You know...there are days that aren't so bright. I am writing this blog for the purpose of revealing that there are times, many times, where my spirit is weakened and my fearful, daunting, and sinful thoughts get the best of me. I am always able to be lifted out of the fog thanks to my wonderful family, my supportive husband, and my beautiful Savior, but the point of this post is that the fog exists.
I know every parent deals with the "what if's" but it is a bit of a different story when the "what if's" are closer to being "if's". I'll confess that I still think about what my life would be like if Emri left us, because the truth of the matter is that Emri IS more fragile than other kids. She doesn't have the same strong muscles, straight spine and healthy tissue that other kids do. She has weak muscles, a crooked, bent spine, and connective tissue that continues to stretch in places it shouldn't. Emri won't be able to play competitive sports, or even participate in many PE classes. Emri will most likely face surgery way before most kids even know what the word "surgery" means.

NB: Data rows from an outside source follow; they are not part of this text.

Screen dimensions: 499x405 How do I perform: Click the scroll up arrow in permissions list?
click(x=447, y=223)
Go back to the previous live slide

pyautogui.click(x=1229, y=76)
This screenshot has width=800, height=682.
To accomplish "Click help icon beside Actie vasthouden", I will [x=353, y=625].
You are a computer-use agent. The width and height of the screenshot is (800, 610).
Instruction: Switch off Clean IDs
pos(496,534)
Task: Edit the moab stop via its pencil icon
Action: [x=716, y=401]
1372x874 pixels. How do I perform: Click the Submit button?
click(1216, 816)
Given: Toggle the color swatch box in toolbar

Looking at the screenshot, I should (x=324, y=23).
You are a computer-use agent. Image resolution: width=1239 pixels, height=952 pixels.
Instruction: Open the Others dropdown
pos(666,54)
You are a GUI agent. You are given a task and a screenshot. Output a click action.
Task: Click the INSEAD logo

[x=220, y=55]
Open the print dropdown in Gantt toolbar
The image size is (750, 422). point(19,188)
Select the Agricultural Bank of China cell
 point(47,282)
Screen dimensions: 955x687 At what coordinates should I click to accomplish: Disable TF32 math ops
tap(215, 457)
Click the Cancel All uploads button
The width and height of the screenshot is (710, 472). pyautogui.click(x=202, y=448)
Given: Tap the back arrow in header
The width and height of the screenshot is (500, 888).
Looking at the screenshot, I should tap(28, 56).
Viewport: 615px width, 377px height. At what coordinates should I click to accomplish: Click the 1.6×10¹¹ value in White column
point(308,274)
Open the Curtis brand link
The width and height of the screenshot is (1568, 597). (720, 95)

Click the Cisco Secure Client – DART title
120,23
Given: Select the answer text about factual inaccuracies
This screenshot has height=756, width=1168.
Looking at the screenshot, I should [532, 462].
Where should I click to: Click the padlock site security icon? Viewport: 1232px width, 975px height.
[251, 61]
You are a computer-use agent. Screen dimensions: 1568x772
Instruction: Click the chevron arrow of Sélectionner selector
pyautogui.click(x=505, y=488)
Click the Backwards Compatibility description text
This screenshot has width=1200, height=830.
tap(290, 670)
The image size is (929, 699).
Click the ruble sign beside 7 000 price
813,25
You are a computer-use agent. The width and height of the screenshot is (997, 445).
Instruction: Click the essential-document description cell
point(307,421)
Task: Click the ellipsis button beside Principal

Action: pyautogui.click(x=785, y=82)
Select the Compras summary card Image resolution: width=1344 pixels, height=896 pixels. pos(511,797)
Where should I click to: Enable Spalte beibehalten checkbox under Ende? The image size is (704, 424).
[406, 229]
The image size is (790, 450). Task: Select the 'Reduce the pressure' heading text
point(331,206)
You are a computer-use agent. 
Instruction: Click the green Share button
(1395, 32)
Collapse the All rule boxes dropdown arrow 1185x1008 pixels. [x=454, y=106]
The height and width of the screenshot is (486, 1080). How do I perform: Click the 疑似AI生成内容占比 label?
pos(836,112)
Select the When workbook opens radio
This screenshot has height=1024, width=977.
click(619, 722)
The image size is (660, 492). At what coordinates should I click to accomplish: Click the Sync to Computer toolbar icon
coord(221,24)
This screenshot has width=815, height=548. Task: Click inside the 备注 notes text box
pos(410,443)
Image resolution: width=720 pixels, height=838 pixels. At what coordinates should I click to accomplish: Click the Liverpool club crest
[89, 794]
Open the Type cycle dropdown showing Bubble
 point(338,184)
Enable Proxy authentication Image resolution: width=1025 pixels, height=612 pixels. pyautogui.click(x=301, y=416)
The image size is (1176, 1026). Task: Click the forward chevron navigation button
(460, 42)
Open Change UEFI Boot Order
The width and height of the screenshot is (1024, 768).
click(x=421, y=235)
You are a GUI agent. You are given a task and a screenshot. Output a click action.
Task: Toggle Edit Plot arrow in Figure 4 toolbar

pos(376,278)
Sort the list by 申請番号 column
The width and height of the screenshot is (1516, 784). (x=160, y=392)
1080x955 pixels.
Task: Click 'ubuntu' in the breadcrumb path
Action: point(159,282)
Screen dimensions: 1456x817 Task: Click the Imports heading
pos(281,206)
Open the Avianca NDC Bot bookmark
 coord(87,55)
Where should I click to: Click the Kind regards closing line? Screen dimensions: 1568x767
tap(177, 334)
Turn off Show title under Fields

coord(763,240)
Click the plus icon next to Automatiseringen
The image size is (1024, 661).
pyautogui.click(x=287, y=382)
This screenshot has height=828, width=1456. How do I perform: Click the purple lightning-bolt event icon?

When connecting with other parents on "marfan connect", I have inevitably run across sites of those who have lost their child due to complications of marfan syndrome. It's scary to see a little girl go into surgery and not make it. It's frightening to see all the things that can go wrong even when marfan kids are being properly treated. It's terrifying to know that we, as Emri's parents, are her advocates, researchers, and care givers. Many times it frightens me that I am the one in charge of giving Emri her medication 5 different times a day. It terrifies me to know that I am the one person who knows Emri the best, and if something would happen, it would be completely out of my control to do anything for her or about the situation.
See, it always comes full circle when that word "control" crosses my mind because I know that this situation IS out of my control in God's hands. This is when I remember that God promises to never give you a situation you can't handle and that HE knows the best for his believers. I know all this, but I fall, I fail, and I cry. I cry thinking about the other moms and dads who have lost their little girl or boy to marfan. I cry when I see the video of the sweet little girl that looks so much like Emri and know that she is no longer on this Earth. I see how much her parents miss her and it hurts my heart. I cry when I think too much about all of the hardships Emri will have to face with her physical health. I cry looking at Emri and thinking that some day she is going to realize she is different than the other kids in her class and that she can't do all of the same things they can. I get angry when I think about all the people who are going to make judgements about Emri before they even take the chance to understand her. I do cry, I do get angry, and I do fail at putting my full trust in God. This is the fog. But you know, despite the fog, I know the sun is always there. God is my strength, HE is my rock. Without HIM there would be no hope, no sun.